● Work item:
Count the lines in the entries below that mention the string "each", then write that number by itself.

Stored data
* * *

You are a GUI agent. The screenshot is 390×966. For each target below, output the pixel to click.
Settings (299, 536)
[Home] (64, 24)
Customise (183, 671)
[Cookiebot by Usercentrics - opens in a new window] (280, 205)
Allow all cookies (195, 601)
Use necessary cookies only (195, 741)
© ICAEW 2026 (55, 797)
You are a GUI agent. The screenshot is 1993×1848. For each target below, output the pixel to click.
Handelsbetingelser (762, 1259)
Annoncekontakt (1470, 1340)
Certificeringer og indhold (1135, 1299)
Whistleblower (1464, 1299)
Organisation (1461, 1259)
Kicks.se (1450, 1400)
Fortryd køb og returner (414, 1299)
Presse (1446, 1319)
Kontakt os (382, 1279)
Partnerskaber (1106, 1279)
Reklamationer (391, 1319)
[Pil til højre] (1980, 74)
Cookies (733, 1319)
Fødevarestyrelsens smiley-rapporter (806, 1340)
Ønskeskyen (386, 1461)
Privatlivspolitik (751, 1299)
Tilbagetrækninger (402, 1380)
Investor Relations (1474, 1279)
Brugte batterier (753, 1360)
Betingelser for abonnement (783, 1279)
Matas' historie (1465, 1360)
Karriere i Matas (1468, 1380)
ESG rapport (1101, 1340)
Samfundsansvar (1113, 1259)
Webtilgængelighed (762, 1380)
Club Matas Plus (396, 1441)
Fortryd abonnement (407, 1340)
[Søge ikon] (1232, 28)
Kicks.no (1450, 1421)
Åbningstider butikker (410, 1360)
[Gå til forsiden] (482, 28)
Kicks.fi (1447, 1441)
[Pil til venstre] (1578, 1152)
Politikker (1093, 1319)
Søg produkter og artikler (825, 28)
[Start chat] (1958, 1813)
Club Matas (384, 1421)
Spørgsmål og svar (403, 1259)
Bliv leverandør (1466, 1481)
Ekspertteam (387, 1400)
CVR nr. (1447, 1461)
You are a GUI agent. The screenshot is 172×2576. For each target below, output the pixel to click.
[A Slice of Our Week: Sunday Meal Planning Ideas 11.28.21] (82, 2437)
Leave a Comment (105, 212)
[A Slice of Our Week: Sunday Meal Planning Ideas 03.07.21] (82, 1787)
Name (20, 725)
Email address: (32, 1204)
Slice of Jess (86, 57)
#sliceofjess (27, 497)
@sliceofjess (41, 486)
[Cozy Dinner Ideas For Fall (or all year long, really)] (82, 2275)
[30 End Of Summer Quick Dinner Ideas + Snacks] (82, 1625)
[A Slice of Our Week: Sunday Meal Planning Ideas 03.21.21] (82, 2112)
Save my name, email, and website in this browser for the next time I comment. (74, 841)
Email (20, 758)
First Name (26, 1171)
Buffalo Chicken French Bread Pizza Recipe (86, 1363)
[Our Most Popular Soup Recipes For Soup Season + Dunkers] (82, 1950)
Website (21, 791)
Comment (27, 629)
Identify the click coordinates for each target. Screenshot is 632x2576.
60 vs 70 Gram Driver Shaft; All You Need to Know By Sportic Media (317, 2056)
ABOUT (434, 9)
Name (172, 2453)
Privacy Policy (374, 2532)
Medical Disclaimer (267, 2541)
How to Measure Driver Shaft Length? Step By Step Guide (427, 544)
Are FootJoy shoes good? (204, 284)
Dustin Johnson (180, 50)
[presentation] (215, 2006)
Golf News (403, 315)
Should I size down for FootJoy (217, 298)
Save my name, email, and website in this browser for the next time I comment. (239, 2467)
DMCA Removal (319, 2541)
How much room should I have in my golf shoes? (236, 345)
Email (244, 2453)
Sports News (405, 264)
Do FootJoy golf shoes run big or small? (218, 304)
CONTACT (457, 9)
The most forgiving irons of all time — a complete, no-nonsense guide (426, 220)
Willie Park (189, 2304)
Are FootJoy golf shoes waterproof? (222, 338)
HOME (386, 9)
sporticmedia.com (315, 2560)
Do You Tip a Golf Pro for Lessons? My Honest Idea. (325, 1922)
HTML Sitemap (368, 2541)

* * *

● Exercise result:
4